▶ **Dataset extract**

>>>

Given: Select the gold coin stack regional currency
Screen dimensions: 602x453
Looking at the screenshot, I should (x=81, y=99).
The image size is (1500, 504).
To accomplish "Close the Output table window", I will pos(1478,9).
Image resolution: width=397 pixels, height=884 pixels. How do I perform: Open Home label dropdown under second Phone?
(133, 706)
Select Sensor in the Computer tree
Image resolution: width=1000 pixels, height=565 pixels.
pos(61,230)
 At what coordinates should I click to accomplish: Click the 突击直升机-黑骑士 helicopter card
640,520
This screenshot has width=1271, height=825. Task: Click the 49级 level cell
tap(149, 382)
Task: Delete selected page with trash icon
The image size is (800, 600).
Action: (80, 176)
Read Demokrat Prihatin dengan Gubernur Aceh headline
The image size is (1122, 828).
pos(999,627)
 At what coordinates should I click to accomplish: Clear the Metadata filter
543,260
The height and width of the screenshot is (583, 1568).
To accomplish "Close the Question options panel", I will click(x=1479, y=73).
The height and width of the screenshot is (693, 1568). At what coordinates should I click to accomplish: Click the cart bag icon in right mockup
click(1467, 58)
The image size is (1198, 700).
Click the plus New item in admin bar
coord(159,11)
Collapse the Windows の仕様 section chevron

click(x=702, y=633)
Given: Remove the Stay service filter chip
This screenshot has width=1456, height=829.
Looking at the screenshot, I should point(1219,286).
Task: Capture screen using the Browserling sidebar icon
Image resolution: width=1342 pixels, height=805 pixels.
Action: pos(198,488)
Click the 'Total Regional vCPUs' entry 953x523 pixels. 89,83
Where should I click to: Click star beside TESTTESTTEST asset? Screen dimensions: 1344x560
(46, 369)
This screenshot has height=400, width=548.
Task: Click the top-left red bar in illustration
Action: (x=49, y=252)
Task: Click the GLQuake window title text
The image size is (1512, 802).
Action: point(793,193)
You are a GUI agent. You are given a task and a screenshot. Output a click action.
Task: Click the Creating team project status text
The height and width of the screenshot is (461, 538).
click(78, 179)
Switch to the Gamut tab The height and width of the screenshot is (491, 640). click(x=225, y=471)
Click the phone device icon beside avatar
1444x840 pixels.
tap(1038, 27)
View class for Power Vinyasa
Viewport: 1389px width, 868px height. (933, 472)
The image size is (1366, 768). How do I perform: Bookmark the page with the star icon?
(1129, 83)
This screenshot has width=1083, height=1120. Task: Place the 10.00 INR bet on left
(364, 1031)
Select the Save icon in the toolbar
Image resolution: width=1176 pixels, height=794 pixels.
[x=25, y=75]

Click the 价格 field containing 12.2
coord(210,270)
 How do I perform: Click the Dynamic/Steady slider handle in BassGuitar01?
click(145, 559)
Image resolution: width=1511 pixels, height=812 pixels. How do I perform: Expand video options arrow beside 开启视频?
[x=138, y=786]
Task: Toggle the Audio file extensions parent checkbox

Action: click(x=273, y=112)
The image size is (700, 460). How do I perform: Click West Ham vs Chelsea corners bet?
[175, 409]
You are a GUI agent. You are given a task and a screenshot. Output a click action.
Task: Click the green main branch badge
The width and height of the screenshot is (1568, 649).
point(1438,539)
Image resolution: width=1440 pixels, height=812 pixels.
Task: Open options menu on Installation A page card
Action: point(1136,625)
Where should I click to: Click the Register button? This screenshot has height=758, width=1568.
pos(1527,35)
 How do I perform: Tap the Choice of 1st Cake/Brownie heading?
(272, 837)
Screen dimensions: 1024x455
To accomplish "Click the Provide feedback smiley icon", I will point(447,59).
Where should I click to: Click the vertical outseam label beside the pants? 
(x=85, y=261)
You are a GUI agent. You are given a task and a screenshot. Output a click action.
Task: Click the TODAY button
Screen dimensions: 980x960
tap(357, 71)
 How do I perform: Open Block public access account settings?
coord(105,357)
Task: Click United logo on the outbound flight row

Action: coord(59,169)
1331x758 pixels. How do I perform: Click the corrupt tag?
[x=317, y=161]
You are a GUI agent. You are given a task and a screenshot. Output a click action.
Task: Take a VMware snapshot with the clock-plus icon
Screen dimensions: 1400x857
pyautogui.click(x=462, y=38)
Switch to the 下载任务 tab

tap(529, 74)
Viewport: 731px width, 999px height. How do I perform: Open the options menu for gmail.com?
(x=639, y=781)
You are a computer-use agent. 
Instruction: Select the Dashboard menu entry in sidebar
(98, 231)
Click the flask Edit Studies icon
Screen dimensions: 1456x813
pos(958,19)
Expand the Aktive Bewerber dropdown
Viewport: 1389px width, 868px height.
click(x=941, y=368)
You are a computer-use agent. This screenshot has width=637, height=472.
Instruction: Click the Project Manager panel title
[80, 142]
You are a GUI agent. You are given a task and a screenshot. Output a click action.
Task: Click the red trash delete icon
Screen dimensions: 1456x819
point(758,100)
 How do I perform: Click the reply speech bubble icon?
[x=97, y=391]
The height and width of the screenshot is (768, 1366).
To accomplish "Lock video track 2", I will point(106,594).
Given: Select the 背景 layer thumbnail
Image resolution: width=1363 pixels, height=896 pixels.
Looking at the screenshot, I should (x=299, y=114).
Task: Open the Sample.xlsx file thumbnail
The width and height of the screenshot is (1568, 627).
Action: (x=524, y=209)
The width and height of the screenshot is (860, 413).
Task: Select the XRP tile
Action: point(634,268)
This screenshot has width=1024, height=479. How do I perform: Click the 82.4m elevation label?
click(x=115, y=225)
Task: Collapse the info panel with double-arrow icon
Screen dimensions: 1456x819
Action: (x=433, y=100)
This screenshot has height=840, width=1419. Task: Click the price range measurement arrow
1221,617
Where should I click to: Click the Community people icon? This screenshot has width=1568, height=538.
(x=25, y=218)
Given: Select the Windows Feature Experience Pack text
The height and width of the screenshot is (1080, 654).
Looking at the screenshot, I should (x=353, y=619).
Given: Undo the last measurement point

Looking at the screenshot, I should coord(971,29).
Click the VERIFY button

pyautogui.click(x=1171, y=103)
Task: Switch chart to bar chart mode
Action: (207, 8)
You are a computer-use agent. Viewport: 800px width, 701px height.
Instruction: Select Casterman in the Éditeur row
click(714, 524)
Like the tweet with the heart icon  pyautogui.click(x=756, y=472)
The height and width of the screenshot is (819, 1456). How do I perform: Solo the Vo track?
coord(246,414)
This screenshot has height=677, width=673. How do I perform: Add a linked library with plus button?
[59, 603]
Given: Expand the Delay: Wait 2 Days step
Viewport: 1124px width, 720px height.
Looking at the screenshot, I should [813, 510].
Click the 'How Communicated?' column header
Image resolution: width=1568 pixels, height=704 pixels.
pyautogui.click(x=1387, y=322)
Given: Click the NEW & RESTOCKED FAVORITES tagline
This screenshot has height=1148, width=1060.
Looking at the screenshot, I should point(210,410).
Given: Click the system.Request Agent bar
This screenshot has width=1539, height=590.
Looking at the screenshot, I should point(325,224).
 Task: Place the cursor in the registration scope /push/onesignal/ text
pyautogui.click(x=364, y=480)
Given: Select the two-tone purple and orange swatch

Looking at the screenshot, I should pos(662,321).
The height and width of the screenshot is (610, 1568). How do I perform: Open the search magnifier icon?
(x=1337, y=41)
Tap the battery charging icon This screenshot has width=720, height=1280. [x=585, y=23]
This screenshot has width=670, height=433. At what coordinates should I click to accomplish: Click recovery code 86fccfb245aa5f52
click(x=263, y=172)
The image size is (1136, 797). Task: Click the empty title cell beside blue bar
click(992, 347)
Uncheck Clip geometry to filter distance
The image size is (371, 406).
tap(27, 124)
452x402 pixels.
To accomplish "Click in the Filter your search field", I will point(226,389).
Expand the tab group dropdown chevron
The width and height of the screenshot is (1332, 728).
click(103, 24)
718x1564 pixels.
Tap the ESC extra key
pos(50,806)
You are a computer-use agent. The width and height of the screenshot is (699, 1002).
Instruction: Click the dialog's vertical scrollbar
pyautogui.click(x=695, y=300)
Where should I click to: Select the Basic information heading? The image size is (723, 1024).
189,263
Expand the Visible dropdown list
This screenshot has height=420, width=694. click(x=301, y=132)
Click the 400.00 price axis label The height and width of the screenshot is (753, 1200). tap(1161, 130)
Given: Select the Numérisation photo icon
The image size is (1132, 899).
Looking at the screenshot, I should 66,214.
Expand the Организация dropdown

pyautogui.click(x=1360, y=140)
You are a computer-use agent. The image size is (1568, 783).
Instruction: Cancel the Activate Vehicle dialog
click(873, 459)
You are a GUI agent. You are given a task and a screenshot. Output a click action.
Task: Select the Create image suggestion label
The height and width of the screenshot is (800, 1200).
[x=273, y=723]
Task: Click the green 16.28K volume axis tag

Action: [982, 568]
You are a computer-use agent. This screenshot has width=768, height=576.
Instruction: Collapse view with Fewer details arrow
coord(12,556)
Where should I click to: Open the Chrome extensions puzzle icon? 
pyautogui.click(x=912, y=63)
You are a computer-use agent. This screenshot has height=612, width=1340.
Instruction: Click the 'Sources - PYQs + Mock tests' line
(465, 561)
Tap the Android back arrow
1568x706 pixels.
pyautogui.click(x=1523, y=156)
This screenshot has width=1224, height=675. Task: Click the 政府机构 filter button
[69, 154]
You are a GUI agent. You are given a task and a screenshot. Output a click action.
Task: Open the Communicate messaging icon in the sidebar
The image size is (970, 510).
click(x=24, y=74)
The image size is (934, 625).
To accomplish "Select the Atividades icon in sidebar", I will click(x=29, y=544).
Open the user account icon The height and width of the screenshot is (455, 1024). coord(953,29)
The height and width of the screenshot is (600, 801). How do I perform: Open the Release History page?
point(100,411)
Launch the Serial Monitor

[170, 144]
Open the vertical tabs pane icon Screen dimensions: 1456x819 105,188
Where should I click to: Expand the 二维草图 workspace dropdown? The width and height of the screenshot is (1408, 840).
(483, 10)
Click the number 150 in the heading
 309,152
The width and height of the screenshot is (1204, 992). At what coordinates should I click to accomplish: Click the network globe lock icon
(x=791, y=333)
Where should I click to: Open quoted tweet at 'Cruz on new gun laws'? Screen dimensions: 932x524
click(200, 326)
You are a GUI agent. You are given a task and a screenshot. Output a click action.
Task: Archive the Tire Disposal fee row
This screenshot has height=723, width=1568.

<<<

Could you reproduce the records word for word, starting from the line with "Given: Select the 背景 layer thumbnail" up to and including the line with "Looking at the screenshot, I should (x=353, y=619)."?

▶ **Complete response**
Given: Select the 背景 layer thumbnail
Image resolution: width=1363 pixels, height=896 pixels.
Looking at the screenshot, I should (x=299, y=114).
Task: Open the Sample.xlsx file thumbnail
The width and height of the screenshot is (1568, 627).
Action: (x=524, y=209)
The width and height of the screenshot is (860, 413).
Task: Select the XRP tile
Action: point(634,268)
This screenshot has width=1024, height=479. How do I perform: Click the 82.4m elevation label?
click(x=115, y=225)
Task: Collapse the info panel with double-arrow icon
Screen dimensions: 1456x819
Action: (x=433, y=100)
This screenshot has height=840, width=1419. Task: Click the price range measurement arrow
1221,617
Where should I click to: Click the Community people icon? This screenshot has width=1568, height=538.
(x=25, y=218)
Given: Select the Windows Feature Experience Pack text
The height and width of the screenshot is (1080, 654).
Looking at the screenshot, I should (x=353, y=619).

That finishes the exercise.